§ **抜粋文**

お笑いトリオ・パンサーの尾形貴弘とモデルのゆきぽよがMCを務める、フジテレビの新たな特番『パンサー尾形の通販バラエティ BUY or BYE』が、23日(25:25~25:55 ※関東ローカル)に放送される。通販番組を“プレゼン”という切り口でエンタテインメント化するという異色の内容で、仕掛けたのは『めちゃ×2イケてるッ!』でチーフプロデューサーを務め、同番組のキャラクター“ガリタさん”でも知られる明松功(かがり いさお)氏だ。

現在は営業局ローカル営業部企画担当部長として活躍し、「月1のレギュラーにしたい」と意気込む同氏に、成立の裏側に加え、広告営業という立場から見る番組制作の意識なども聞いた――。

  • フジテレビ営業局の明松功氏

    フジテレビ営業局の明松功氏

■海外のプレゼンショーをヒントに

バラエティ制作から営業局に異動し、「今までのように番組本編と広告が無関係であるのではなく、番組はCMのおかげで、CMは番組のおかげで、より面白く魅力的に見える方法はないのか? 番組制作を経験してきた自分にしかできないことは?」と考えていた明松氏が、企業コラボ番組として最初に手がけたのは、本編のストーリーの中にCMを融合させるという新たな手法を使った『突然コマーシャルドラマ』。国内最大の広告賞であるACC賞でブロンズ賞を受賞し、18年6月、19年4月の放送に続く第3弾も企画が進むなど、一定の成果を上げた。

この企画を一緒に立ち上げた電通のクリエイティブ・ディレクター中尾孝年氏(神戸大アメフト部時代、明松氏の3年後輩)と、ドラマ以外で新たな展開を考える会議の中で、「海外のプレゼン番組『TED』のようなプレゼンショーをできないかという話になったんです」と、今回の番組のきっかけを明かす。

そこから、オランダ発のボーカルオーディション番組『ザ・ヴォイス』の、審査員が挑戦者に背を向けて声だけを聴き、容姿を見たくなったらボタンを押して振り返るというシステムをヒントに、“人を振り向かせる”、“セールストーク”というキーワードが浮かび、「目の前にいる一般客50人が、セールストークをまずは耳だけで聞き、商品を見たくなったら振り返るというエンタテインメントショーを『商品見せて』という仮のタイトルで考えました」と企画を固めた。

だが、これをそのままバラエティ番組として放送することはできなかった。広告をCMという形で番組本編と区別できていないため、民放連が定めた放送基準に反するのだ。そこで、通常の番組とは規定が違う「通販番組」として成立させることに。スタジオに集めるはずだった一般客はコロナウイルスの影響でリモートでつないで遠隔でプレゼンを審査。30人いる客のうち、5人が「“いらない”ボタン」を押した瞬間にプレゼンは強制終了という形にブラッシュアップし、制作されることになった。

[収集したデータのエントリ]
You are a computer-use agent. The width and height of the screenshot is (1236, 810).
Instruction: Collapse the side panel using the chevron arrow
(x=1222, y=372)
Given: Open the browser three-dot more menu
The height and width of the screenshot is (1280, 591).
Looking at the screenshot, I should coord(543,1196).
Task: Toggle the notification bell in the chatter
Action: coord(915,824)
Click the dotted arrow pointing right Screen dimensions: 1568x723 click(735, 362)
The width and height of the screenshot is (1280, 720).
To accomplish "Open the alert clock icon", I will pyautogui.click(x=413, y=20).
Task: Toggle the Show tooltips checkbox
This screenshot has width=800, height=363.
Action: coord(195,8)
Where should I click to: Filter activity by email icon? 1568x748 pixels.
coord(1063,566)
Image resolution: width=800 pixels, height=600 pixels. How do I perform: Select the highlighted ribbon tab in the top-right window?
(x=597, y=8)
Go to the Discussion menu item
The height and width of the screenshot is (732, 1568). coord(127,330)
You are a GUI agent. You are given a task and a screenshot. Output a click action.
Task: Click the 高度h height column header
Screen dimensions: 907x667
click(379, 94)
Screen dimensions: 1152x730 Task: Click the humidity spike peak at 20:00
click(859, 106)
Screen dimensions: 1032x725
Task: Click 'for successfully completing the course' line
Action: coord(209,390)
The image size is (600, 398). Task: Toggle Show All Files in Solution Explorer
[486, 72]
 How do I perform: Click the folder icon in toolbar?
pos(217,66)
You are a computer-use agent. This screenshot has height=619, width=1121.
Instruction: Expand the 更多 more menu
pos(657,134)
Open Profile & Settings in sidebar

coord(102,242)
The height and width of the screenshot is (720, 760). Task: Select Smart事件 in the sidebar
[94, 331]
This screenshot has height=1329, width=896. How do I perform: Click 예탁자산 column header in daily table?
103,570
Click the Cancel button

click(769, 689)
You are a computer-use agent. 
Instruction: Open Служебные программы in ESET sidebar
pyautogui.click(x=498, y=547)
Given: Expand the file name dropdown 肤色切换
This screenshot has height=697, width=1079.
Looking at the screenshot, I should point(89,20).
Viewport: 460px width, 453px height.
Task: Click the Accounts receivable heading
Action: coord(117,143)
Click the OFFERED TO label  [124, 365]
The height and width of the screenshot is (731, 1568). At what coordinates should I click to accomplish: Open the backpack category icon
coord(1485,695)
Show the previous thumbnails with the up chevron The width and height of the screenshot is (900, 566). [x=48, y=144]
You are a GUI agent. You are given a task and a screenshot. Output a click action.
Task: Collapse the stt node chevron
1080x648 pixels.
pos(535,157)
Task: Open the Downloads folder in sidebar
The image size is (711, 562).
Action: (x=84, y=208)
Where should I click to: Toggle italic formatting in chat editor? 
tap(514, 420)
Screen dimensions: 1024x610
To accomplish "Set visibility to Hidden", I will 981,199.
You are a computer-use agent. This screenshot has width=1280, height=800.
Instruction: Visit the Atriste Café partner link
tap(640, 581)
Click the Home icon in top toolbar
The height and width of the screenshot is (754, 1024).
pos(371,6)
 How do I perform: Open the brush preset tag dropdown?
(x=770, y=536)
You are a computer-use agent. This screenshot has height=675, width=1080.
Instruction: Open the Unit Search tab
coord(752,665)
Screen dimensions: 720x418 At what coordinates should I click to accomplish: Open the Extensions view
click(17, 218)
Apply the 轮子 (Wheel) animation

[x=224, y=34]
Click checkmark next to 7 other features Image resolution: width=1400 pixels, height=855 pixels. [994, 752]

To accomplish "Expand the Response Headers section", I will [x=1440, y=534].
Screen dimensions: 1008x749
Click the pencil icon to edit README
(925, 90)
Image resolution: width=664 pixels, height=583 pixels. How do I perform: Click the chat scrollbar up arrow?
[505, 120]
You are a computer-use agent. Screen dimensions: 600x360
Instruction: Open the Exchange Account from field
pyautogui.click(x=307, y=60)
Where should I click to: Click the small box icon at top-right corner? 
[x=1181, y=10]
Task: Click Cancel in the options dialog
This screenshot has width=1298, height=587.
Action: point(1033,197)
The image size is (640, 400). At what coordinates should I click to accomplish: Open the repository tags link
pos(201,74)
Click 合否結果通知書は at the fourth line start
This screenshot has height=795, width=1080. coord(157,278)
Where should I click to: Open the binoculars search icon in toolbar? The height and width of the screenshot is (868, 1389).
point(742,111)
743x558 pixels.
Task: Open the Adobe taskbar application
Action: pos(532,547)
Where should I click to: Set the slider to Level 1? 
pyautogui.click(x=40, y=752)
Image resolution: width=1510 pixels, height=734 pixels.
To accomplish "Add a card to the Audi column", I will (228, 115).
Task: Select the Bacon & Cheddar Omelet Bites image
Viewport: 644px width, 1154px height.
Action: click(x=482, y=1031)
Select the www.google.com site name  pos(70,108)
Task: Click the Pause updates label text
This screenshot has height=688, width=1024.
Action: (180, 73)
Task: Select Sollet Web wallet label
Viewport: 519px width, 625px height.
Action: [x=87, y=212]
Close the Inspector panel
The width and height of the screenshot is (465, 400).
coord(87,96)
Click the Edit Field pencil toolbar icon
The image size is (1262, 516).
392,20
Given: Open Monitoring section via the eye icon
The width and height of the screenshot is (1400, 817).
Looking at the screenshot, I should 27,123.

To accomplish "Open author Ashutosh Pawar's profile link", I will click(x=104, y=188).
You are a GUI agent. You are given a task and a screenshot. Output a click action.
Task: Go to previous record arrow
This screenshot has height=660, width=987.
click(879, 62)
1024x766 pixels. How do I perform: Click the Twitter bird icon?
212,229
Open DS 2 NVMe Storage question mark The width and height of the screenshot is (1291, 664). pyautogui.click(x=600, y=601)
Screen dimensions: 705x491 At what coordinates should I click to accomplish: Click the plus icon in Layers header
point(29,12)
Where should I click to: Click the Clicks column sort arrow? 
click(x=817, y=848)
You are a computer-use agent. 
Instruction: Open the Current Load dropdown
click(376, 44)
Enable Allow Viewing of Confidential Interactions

§ **練習問題**
• A. 抜粋文のうち、「そこから、オランダ発のボーカ」から「考えました」と企画を固めた。」までをそのまま書き写せ。
• B. 抜粋文の内容を2文で要約せよ。

§ **想定解答**
• A.
そこから、オランダ発のボーカルオーディション番組『ザ・ヴォイス』の、審査員が挑戦者に背を向けて声だけを聴き、容姿を見たくなったらボタンを押して振り返るというシステムをヒントに、“人を振り向かせる”、“セールストーク”というキーワードが浮かび、「目の前にいる一般客50人が、セールストークをまずは耳だけで聞き、商品を見たくなったら振り返るというエンタテインメントショーを『商品見せて』という仮のタイトルで考えました」と企画を固めた。

• B. フジテレビの特番『パンサー尾形の通販バラエティ BUY or BYE』は、通販番組を“プレゼン”という切り口でエンタテインメント化する内容で、『めちゃ×2イケてるッ!』の元チーフプロデューサーで現在は営業局に所属する明松功氏が仕掛けた。海外のプレゼン番組『TED』や『ザ・ヴォイス』の仕組みをヒントに企画されたが、民放連の放送基準に反するため「通販番組」として成立させ、リモートでつないだ客30人のうち5人が「“いらない”ボタン」を押すとプレゼンが強制終了する形で制作された。